== Data for analysis ==
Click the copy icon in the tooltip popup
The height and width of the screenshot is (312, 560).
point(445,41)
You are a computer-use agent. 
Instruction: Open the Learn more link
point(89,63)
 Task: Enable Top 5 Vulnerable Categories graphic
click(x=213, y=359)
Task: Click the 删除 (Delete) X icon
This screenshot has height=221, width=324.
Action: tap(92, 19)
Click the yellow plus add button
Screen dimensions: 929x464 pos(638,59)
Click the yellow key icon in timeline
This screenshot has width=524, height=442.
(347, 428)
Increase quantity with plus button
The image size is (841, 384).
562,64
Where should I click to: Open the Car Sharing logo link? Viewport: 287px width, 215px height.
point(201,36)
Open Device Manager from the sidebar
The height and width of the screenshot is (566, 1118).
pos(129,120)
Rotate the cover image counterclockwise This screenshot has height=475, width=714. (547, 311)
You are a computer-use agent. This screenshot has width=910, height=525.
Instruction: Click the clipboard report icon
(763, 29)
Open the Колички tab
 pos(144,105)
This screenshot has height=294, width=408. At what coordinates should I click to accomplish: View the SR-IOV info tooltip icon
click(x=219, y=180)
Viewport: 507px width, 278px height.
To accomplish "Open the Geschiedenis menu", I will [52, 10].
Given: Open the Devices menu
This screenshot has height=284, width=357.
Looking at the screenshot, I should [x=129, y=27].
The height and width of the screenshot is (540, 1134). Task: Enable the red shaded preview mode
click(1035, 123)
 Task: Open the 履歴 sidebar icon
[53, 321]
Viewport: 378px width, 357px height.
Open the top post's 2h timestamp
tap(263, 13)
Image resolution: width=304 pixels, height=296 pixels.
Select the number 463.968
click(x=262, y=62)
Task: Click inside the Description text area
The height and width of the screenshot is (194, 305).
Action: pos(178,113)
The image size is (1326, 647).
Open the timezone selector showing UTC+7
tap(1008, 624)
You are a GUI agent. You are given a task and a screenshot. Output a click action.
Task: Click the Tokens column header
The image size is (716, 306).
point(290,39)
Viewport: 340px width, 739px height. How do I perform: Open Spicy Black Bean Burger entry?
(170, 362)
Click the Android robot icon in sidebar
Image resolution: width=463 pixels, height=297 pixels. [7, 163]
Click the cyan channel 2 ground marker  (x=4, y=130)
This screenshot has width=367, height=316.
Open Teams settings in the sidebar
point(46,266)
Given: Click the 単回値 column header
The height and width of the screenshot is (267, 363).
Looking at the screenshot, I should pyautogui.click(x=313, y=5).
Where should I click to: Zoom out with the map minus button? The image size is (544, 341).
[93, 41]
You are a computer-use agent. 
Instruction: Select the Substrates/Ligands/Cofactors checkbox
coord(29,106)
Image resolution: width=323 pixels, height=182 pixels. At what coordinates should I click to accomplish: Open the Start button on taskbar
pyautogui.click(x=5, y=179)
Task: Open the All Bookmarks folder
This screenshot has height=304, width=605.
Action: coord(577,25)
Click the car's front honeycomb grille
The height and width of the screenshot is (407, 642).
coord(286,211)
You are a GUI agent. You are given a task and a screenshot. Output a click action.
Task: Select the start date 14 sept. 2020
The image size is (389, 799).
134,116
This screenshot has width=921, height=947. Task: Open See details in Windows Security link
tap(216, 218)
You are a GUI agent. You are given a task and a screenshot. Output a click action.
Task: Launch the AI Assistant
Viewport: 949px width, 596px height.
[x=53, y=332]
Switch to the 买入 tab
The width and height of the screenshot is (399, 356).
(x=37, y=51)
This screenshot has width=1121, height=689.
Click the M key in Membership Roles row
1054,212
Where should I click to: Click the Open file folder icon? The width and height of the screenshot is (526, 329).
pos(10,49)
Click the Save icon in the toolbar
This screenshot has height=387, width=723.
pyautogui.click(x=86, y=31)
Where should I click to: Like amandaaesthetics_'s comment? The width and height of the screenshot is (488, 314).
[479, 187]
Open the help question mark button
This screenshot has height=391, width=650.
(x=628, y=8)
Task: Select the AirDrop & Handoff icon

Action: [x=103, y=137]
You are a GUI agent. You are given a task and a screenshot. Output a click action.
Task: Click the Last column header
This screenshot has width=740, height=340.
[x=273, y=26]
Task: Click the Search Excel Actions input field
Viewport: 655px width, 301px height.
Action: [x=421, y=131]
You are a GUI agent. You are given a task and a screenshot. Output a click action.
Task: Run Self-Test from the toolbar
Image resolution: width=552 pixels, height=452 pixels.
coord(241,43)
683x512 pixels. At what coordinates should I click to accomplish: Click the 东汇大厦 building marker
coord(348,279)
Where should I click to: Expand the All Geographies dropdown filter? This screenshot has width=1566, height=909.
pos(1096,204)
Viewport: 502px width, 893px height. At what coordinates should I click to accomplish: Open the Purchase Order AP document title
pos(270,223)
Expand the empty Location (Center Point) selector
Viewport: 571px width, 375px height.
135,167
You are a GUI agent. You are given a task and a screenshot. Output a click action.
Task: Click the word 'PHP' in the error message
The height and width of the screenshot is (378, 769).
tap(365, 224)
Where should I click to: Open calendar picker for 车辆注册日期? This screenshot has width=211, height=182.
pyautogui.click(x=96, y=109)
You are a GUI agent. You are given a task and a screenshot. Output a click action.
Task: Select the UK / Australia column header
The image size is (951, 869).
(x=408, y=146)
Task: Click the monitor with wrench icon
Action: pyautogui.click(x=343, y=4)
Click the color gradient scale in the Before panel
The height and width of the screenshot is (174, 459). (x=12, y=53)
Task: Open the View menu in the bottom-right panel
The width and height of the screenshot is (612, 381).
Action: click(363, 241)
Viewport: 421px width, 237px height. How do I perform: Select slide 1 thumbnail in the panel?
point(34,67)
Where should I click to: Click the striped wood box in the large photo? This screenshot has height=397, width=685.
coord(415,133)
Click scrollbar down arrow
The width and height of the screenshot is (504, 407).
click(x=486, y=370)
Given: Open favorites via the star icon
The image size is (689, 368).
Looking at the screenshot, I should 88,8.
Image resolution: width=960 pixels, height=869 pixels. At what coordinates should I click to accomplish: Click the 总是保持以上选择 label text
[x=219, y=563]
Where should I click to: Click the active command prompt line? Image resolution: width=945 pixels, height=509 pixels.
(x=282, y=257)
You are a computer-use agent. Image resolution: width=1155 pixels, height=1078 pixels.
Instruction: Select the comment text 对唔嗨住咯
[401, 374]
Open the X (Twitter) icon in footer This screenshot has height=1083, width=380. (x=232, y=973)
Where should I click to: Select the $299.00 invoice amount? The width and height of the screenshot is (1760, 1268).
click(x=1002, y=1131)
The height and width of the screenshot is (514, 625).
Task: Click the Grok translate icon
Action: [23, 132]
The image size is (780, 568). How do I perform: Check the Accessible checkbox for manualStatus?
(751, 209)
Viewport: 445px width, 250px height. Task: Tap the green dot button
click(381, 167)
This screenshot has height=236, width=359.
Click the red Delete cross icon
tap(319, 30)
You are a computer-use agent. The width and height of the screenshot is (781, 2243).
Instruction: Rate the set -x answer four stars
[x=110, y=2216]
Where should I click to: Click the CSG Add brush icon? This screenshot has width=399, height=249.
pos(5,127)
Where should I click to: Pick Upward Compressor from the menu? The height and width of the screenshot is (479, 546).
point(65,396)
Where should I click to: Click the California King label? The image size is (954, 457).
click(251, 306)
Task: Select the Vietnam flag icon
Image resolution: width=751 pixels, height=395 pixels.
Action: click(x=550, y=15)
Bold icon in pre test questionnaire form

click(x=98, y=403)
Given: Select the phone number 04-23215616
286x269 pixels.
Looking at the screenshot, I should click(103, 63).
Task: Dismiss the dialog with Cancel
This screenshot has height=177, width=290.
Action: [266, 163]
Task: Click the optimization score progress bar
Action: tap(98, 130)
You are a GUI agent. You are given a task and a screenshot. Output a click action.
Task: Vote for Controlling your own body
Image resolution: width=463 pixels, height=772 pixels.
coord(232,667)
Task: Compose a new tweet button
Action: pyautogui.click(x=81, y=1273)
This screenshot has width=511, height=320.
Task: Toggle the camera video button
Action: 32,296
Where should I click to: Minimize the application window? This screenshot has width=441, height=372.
===
◆ Exercise ◆
Return only those lines that run from the one containing "Task: Vote for Controlling your own body" through the end of the entries, keeping each exactly as written.

◆ Result ◆
Task: Vote for Controlling your own body
Image resolution: width=463 pixels, height=772 pixels.
coord(232,667)
Task: Compose a new tweet button
Action: pyautogui.click(x=81, y=1273)
This screenshot has width=511, height=320.
Task: Toggle the camera video button
Action: 32,296
Where should I click to: Minimize the application window? This screenshot has width=441, height=372.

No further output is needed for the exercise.